═════ Provided records ═════
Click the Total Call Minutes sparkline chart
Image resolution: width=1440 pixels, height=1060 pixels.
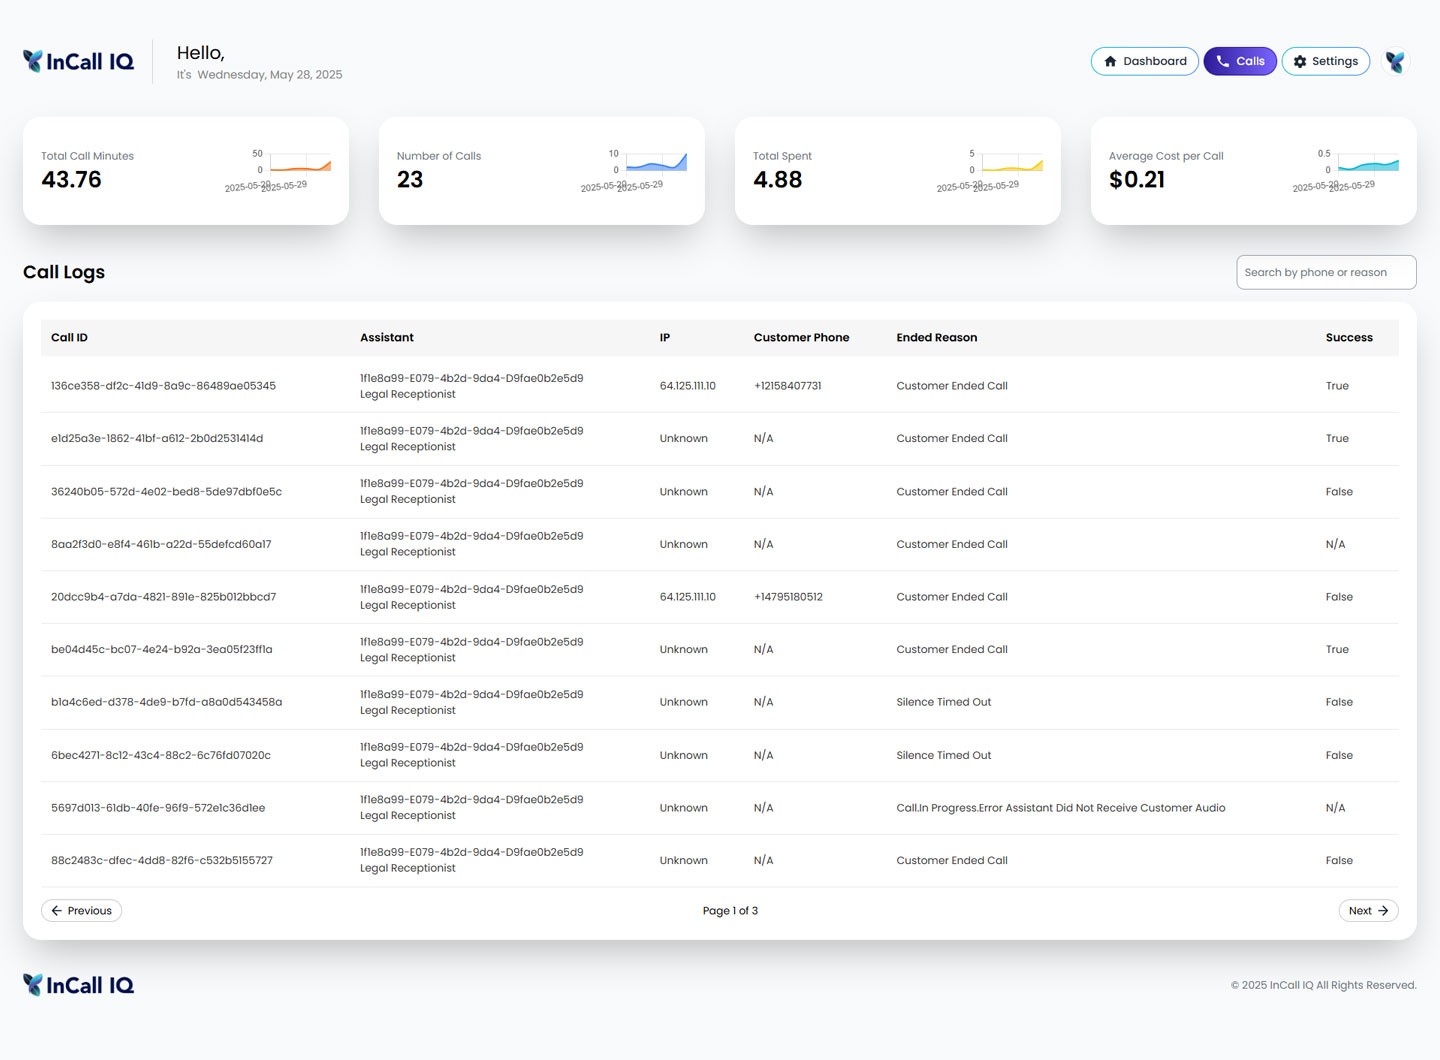coord(300,165)
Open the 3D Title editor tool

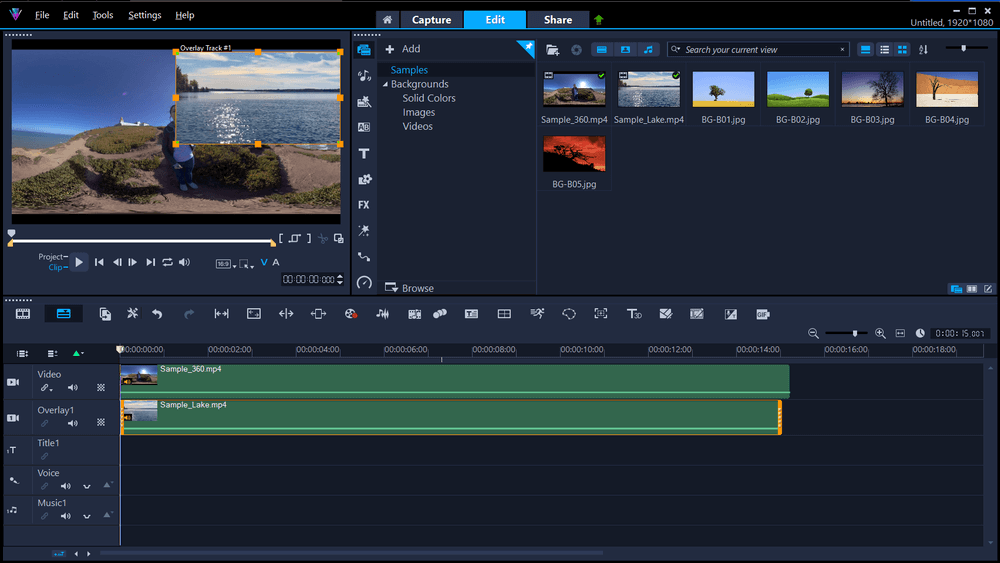click(634, 314)
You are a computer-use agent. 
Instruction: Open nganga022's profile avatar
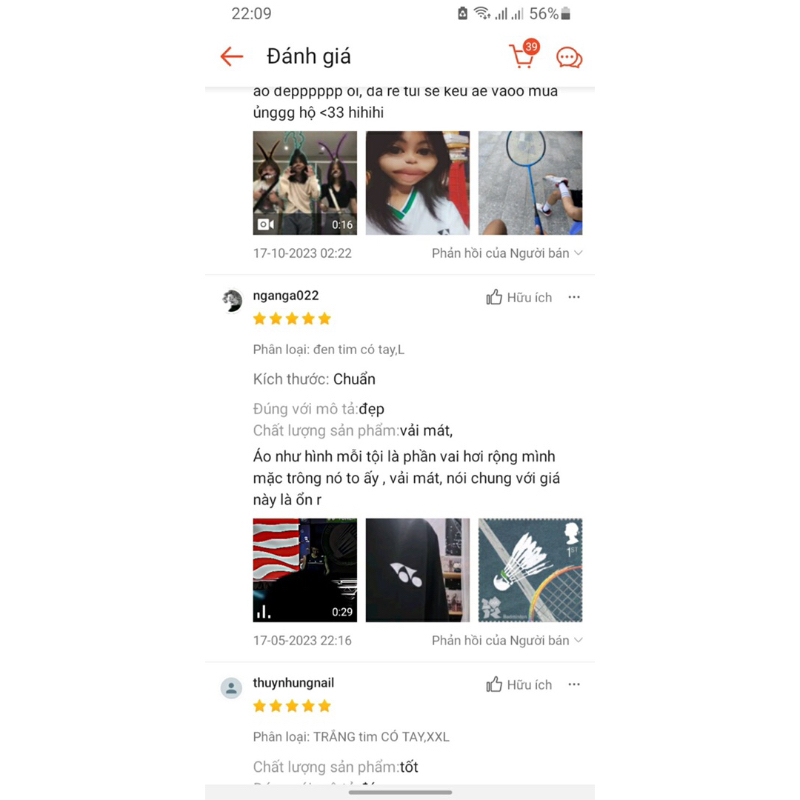pos(232,301)

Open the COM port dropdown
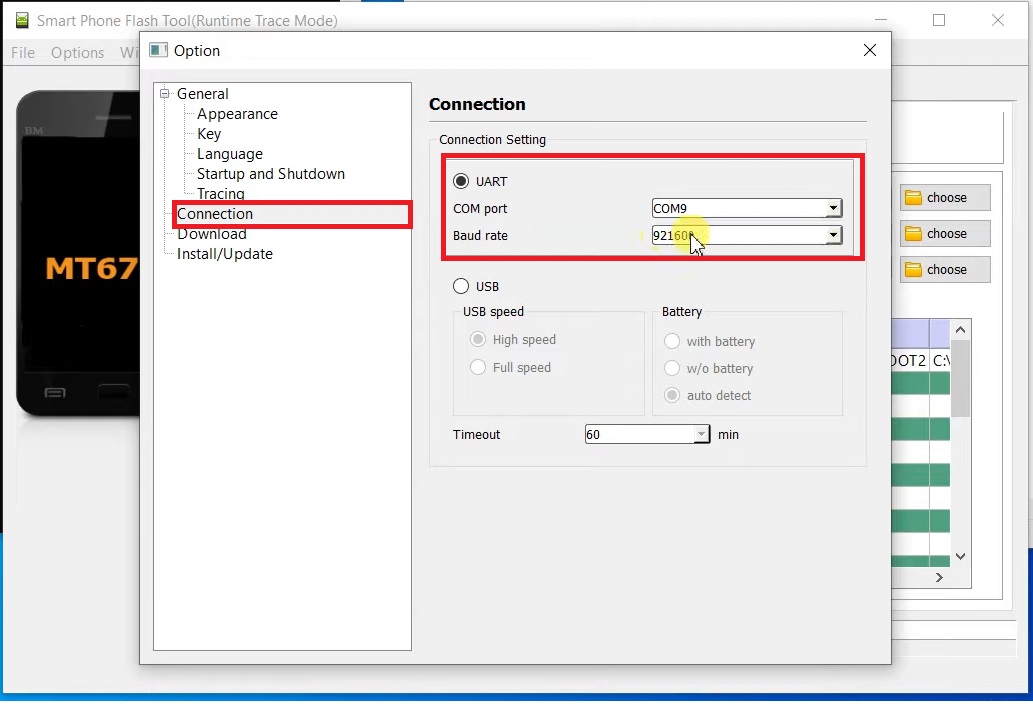(832, 209)
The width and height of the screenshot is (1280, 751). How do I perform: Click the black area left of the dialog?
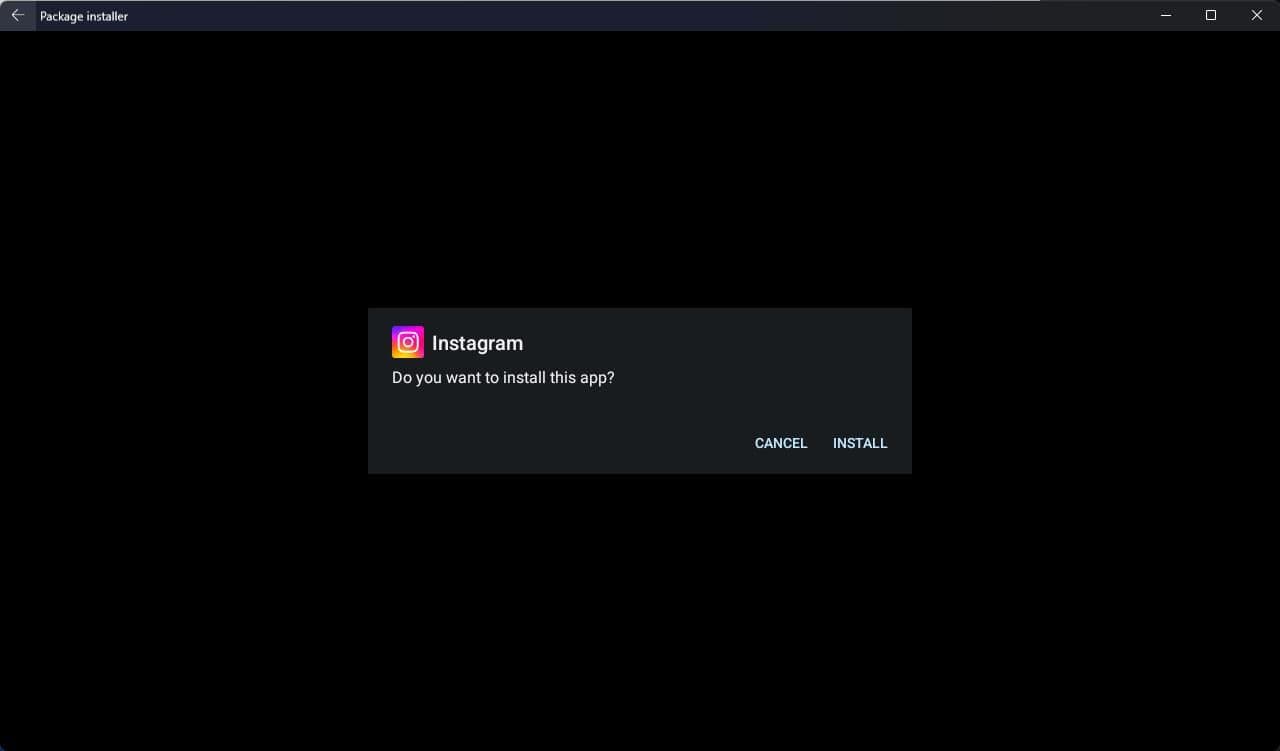tap(180, 390)
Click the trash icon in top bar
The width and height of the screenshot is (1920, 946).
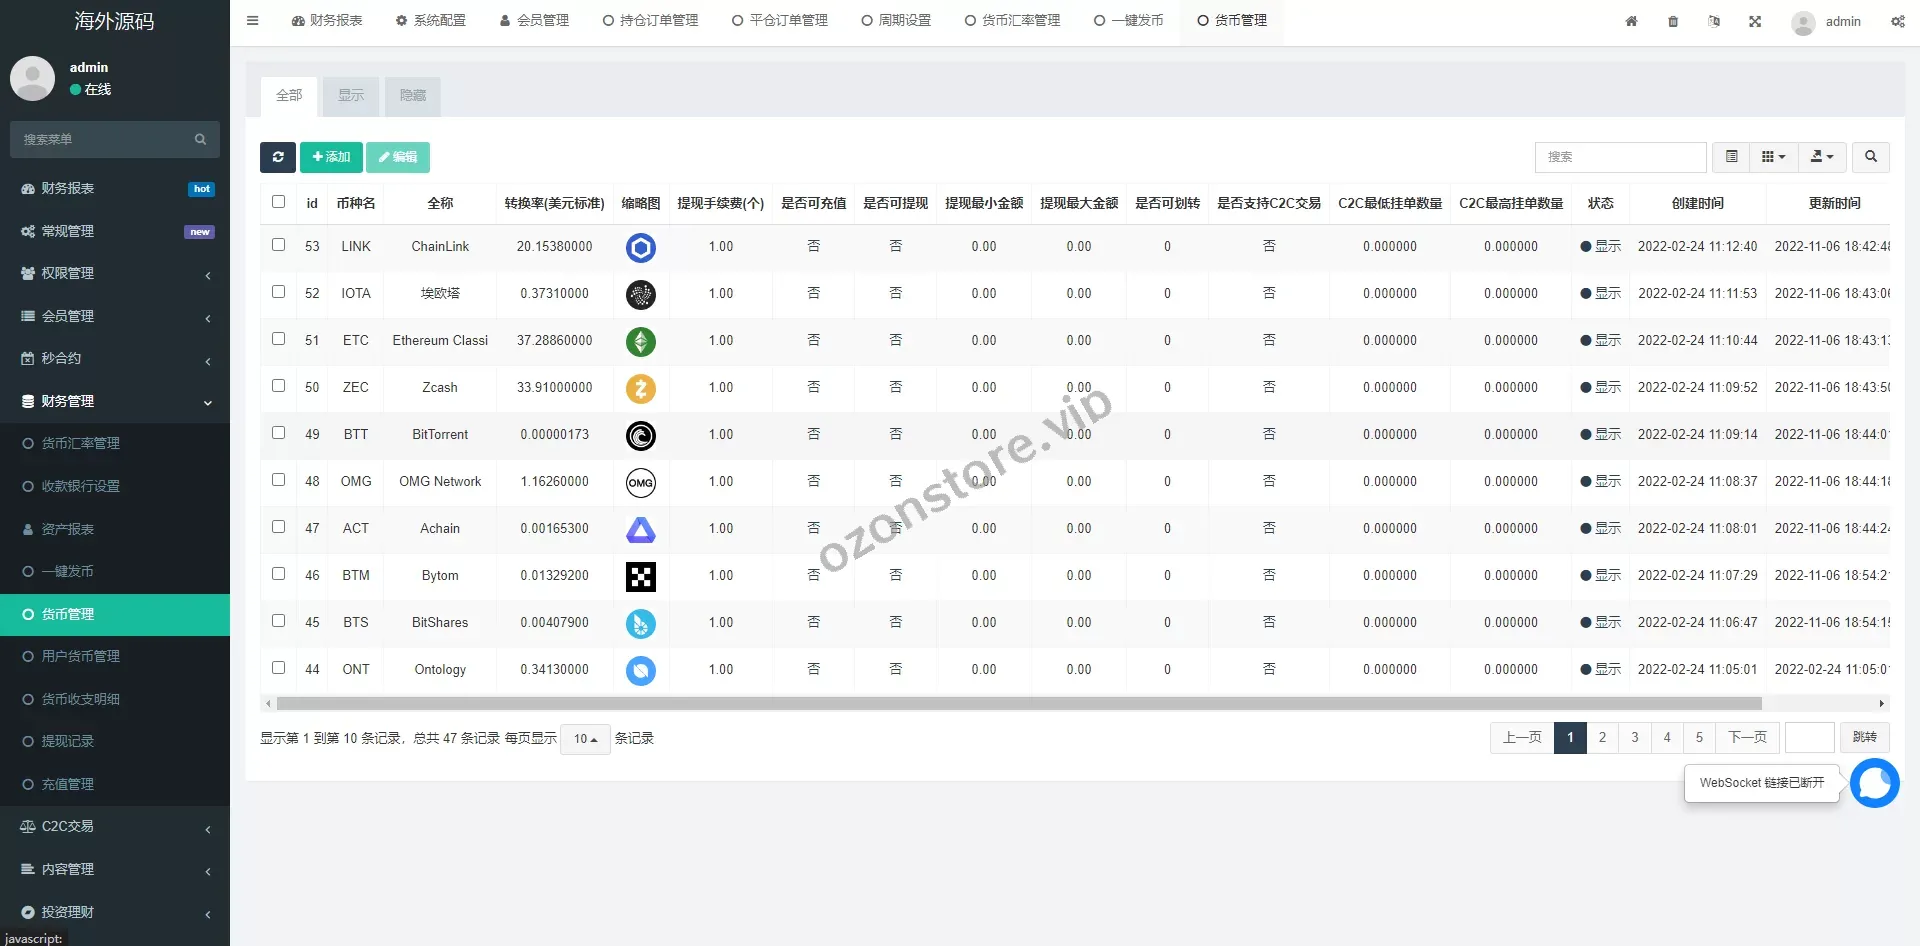[x=1673, y=21]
═════
What to produce → Set the records down again exactly as given, and leave the pictures out.

Response to this exercise →
Click the Total Call Minutes sparkline chart
Image resolution: width=1440 pixels, height=1060 pixels.
coord(300,165)
Open the 3D Title editor tool

click(634, 314)
You are a computer-use agent. 
Instruction: Open nganga022's profile avatar
pos(232,301)

Open the COM port dropdown
(832, 209)
The width and height of the screenshot is (1280, 751). How do I perform: Click the black area left of the dialog?
tap(180, 390)
Click the trash icon in top bar
The width and height of the screenshot is (1920, 946).
[x=1673, y=21]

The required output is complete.